§ Information shown
*** Block opens ***

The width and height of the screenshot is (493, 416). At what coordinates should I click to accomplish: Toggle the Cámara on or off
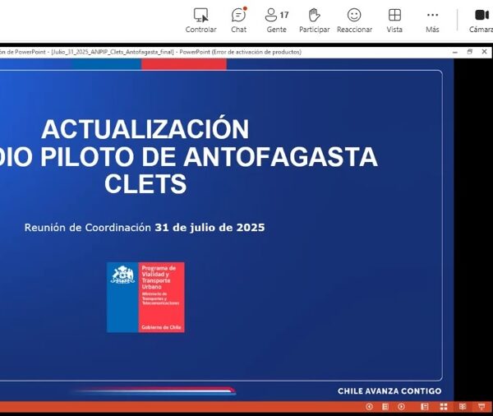[481, 21]
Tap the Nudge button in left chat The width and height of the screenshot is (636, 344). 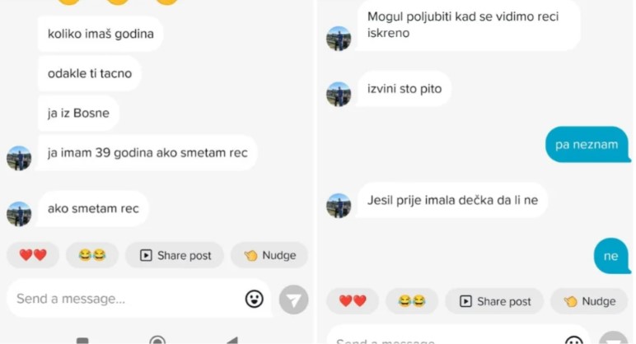point(269,255)
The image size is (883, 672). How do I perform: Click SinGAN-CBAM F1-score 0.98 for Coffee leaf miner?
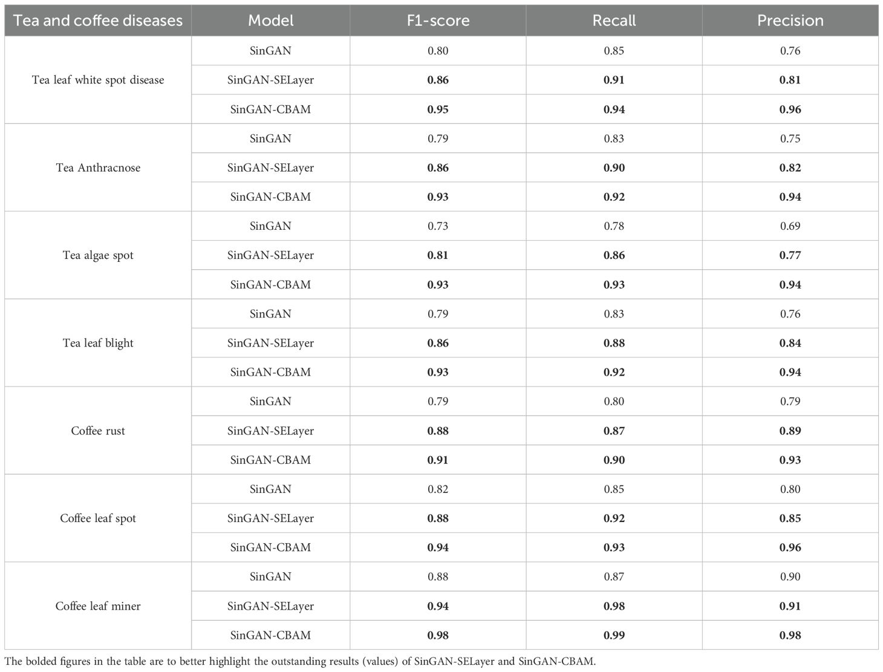(x=438, y=635)
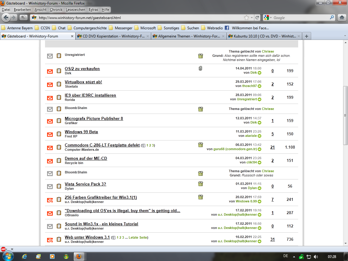Open the list all tabs dropdown

pyautogui.click(x=345, y=36)
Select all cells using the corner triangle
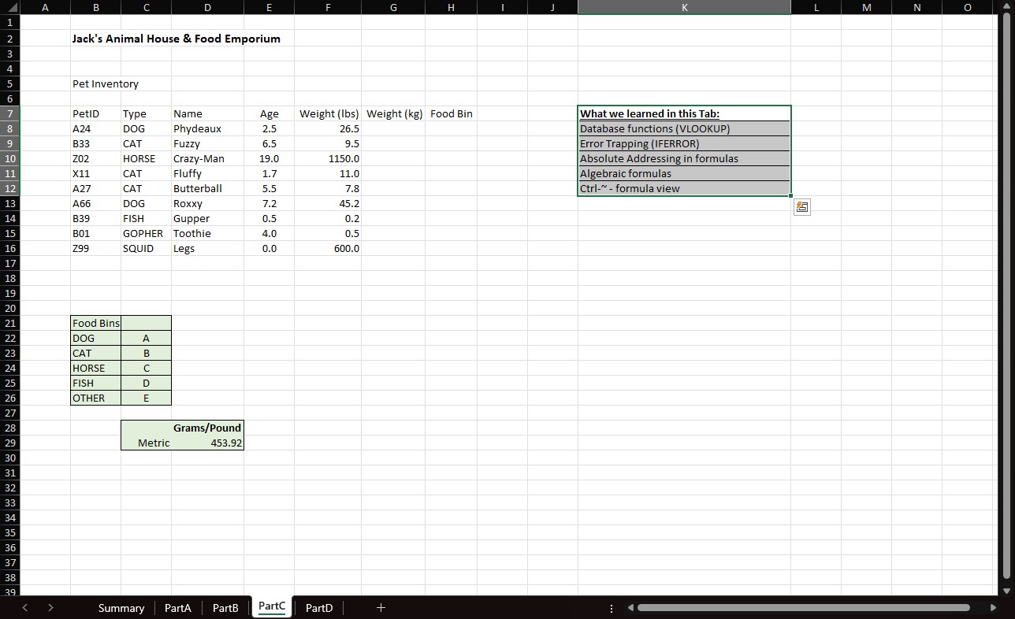Screen dimensions: 1015x619 10,7
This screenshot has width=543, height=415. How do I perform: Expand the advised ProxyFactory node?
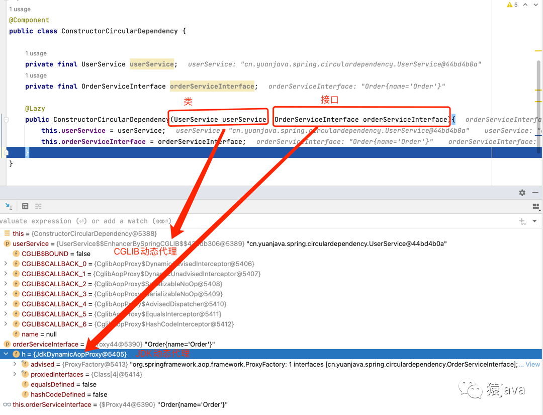point(15,364)
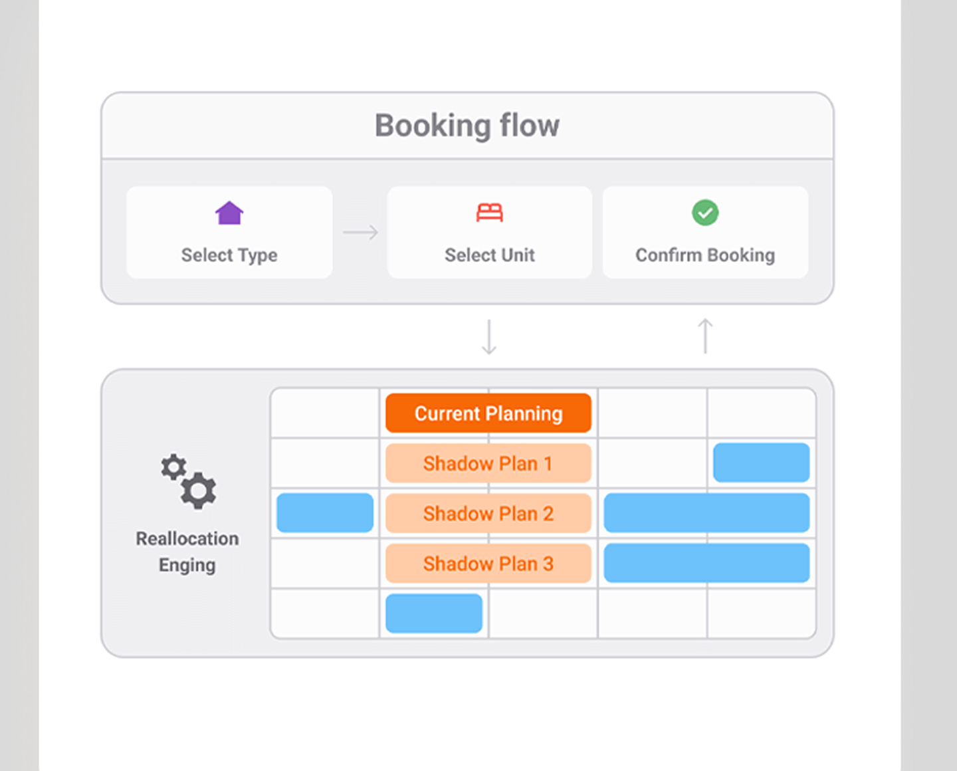Click the downward arrow below Booking flow
Viewport: 957px width, 771px height.
(x=489, y=336)
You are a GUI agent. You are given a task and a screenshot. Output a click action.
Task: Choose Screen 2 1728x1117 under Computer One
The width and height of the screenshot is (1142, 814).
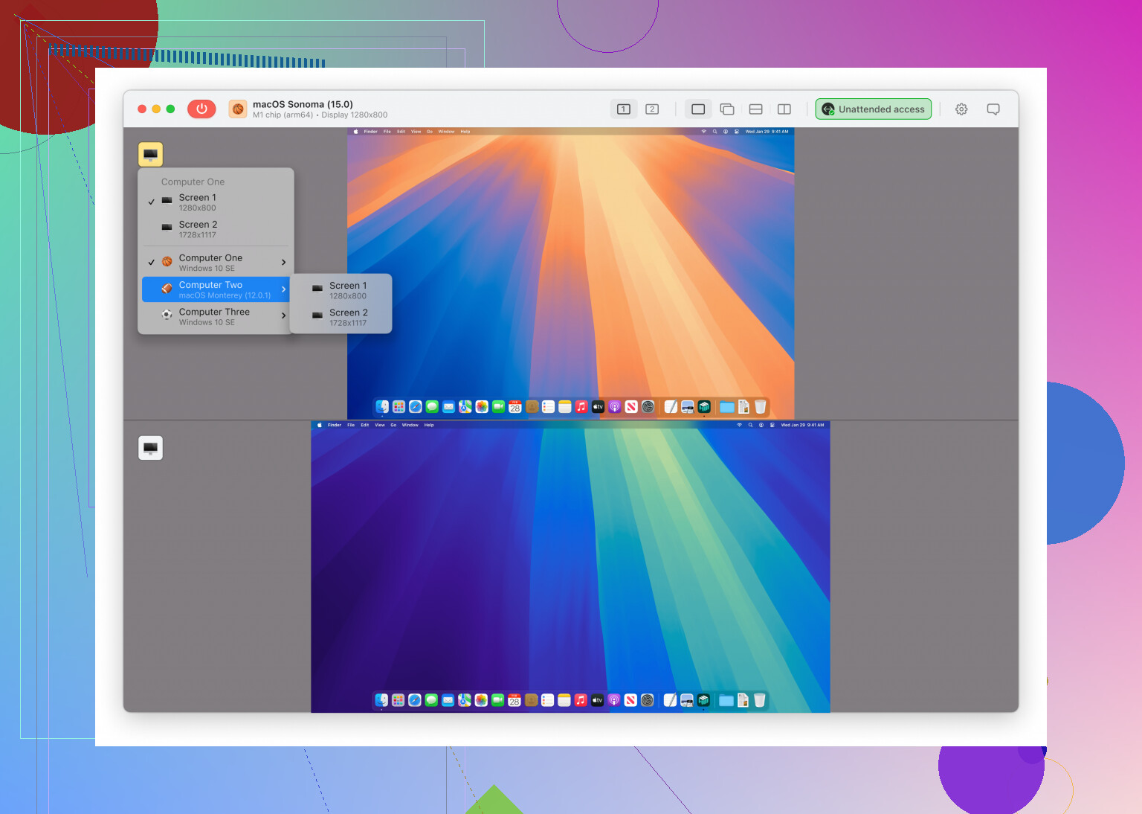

*** Block closes ***

§ Problem statement
The lines to repeat start at the one holding "This screenshot has" and run through the last line of the records above; write them out exactly, both ends included, but not the pictures.

§ Task solution
This screenshot has width=543, height=415. How do I perform: Expand the advised ProxyFactory node?
point(15,364)
Click the downward arrow below Booking flow
Viewport: 957px width, 771px height.
(x=489, y=336)
You are a GUI agent. You are given a task and a screenshot. Output a click action.
Task: Choose Screen 2 1728x1117 under Computer One
The width and height of the screenshot is (1142, 814).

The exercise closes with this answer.